═══ Ausgewählter Auszug ═══

Sie setzen sich sehr dafür ein, dass den intergenerationellen Begegnungen, die zwischen Kindern und alten Menschen in Betreuungseinrichtungen durchgeführt werden, von Beginn an ein Projektkonzept zugrunde liegt, das Ziele und Massnahmen näher beschreibt. Was sind Ihre Beweggründe dafür?

Die Motivationen und Ziele der Initianten rund um die Betreuung, Pflege und Lernförderung von Kindern und alten Menschen sind oft sehr unterschiedlich. Zum einen kann eine Projektverantwortliche besonderen Wert darauf legen, dass alten Menschen mehr soziale Kontakte mit Kindern und Jugendlichen ermöglicht werden, um ihre Isolation zu vermindern. Zum anderen könnten es Betreuerinnen als wichtiger erachten, dass Kinder lernen, mit alten Menschen vertrauensvoll umzugehen, um schlussendlich Altersstereotypen zu vermeiden.

Es ist spannend, verschiedene Visionen und Werte von Initianten und Teilnehmern in Betreuungsgruppen zu erkennen und in ein intergenerationelles Projekt konstruktiv zu integrieren. Diese Entdeckungsreise kann leichter vor sich gehen, wenn Initianten wissen, welche positiven Auswirkungen und möglichen Schwierigkeiten in der intergenerationalen Forschung dazu schon hinreichend anerkannt sind. Eine Zusammenfassung von bekannten Schwerpunkten und Konzepten kann für Organisatoren ein Anstoss sein, die Prioritäten von gemeinsamen Aktivitäten mit Kindern und alten Menschen in ihrem Umfeld zu klären. Zudem ist ein gemeinsamer Austausch zwischen Betreuern, Erzieherinnen und den Angehörigen über die Interessen und Prioritäten aller Menschen, die beteiligt sind, wertvoll. Sind Ziele und Schwerpunkte in einem Konzept geklärt und abgestimmt, kann auf dieser gemeinsamen Basis die praktische Planung und Organisation der intergenerationellen Aktivitäten in den Vordergrund treten.

═══ Bereitgestellte Datensätze ═══

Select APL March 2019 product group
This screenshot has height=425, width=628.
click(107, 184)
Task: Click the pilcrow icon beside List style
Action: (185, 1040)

═══

Fasse im Auszug über Begegnungen zwischen Kindern und alten Menschen den Absatz, der mit „Die Motivationen und Ziele der Initianten“ beginnt, als kurze Stichpunktliste zusammen.

→ **Lösung der Übung**:
- Die Beweggründe und Ziele der Initianten bei Betreuung, Pflege und Lernförderung von Kindern und alten Menschen sind oft sehr verschieden.
- Einer Projektverantwortlichen kann besonders wichtig sein, dass alte Menschen mehr Kontakt zu Kindern und Jugendlichen bekommen und dadurch weniger isoliert sind.
- Betreuerinnen können es wichtiger finden, dass Kinder einen vertrauensvollen Umgang mit alten Menschen lernen, damit Altersstereotype vermieden werden.